US 12,353,357 B2
	Systems and methods for formatting and reconstructing raw data
Raphael Glon, Guilers (FR); and Gaetan Cottereau, Kersaint-Plabennec (FR)
Assigned to OVH, Roubaix (FR)
Filed by OVH, Roubaix (FR)
Filed on May 5, 2021, as Appl. No. 17/308,159.
Claims priority of application No. 20315273 (EP), filed on May 28, 2020.
Prior Publication US 2021/0374102 A1, Dec. 2, 2021
Int. Cl. G06F 16/17 (2019.01); G06F 16/11 (2019.01)

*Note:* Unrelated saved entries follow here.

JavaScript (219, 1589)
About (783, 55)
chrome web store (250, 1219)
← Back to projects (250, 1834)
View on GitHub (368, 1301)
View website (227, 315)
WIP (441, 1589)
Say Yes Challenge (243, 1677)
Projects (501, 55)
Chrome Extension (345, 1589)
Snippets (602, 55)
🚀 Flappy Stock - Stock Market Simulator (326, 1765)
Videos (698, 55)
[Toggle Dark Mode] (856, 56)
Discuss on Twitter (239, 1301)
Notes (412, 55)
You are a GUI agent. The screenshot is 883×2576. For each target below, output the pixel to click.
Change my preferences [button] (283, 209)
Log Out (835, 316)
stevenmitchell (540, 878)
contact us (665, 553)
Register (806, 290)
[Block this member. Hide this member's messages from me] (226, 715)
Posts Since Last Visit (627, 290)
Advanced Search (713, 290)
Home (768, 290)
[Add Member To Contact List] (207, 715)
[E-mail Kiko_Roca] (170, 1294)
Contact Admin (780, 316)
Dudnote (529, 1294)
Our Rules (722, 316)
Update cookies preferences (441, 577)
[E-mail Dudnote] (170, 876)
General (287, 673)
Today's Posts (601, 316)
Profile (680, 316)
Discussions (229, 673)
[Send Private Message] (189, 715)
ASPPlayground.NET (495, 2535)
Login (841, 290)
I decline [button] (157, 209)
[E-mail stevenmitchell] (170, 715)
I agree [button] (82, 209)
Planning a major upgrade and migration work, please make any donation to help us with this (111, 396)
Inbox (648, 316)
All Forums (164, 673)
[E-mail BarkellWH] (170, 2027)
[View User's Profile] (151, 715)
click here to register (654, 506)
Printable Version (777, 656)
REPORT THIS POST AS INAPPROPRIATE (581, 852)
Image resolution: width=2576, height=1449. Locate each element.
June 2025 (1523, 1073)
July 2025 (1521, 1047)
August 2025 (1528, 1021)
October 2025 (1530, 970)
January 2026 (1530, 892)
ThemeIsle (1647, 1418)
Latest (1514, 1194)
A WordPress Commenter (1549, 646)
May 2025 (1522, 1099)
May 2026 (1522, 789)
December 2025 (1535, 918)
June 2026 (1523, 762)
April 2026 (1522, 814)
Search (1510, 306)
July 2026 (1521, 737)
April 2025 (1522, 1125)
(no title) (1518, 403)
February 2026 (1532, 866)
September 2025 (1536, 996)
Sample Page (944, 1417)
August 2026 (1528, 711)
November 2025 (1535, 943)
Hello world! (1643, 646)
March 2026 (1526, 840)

CPC G06F 16/1727 (2019.01) [G06F 16/122 (2019.01)]

12 Claims

1. A method of formatting raw data, comprising:

accessing the raw data from a storage location on a first data storage device, the raw data containing sparse data segments and non-sparse data segments, the sparse data segments being empty of any data and the non-sparse data segments containing data;

reading the accessed raw data to locate the sparse data segments and the non-sparse data segments;

generating a formatted data stream comprising one or more formatted atomic blocks based on the read raw data, the one or more formatted atomic blocks having a maximum block size defined by a size of a destination device memory and associated with a metadata file, each one of the one or more formatted atomic blocks configured with a format that includes a field indicating a data size of the non-sparse data segments of the raw data, a field containing at least a portion of the non-sparse data segments, and a field containing the metadata file identifying specific beginning and end locations, in which the formatting of the one or more atomic blocks comprises:

when one of the atomic blocks does not exceed the maximum block size:

populate the metadata file of the one of the atomic blocks with offsets identifying a beginning of each of the located sparse data segments and an end of each of the located sparse data segments; and

populate the one of the atomic blocks with a concatenation of at least a portion of a first non-sparse segment of the raw data located before the sparse segment with at least a portion of a second non-sparse data segment of the raw data located after the sparse data segment; and

when one of the atomic blocks exceeds the maximum size:

populate the metadata file of another one of the atomic blocks with offsets indicative of the beginning of the located sparse data segment and the end of the located sparse data segment; and

populate the other one of the atomic blocks with a concatenation of the at least a portion of the first non-sparse data segment of the raw data located before the sparse data segment with the at least a portion of the second non-sparse data segment of the raw data located after the sparse data segment; and

reconstructing the raw data on a second data storage device from the formatted data stream, the second data storage device being distinct from the first data storage device, the reconstructing being based on the metadata file, the reconstructing comprising:

browsing the metadata file; and

iteratively reconstructing the raw data by writing a corresponding data content for each non-sparse data segment identified by the metadata file and executing a command to define a segment of zeros for each sparse data segment identified by the metadata file, wherein the segment of zeros comprises multiple zeros,

wherein one atomic block is streamed from the first data storage device to the second data storage device while the generating of the formatted data stream and the iterative reconstructing of the raw data are being executed in parallel.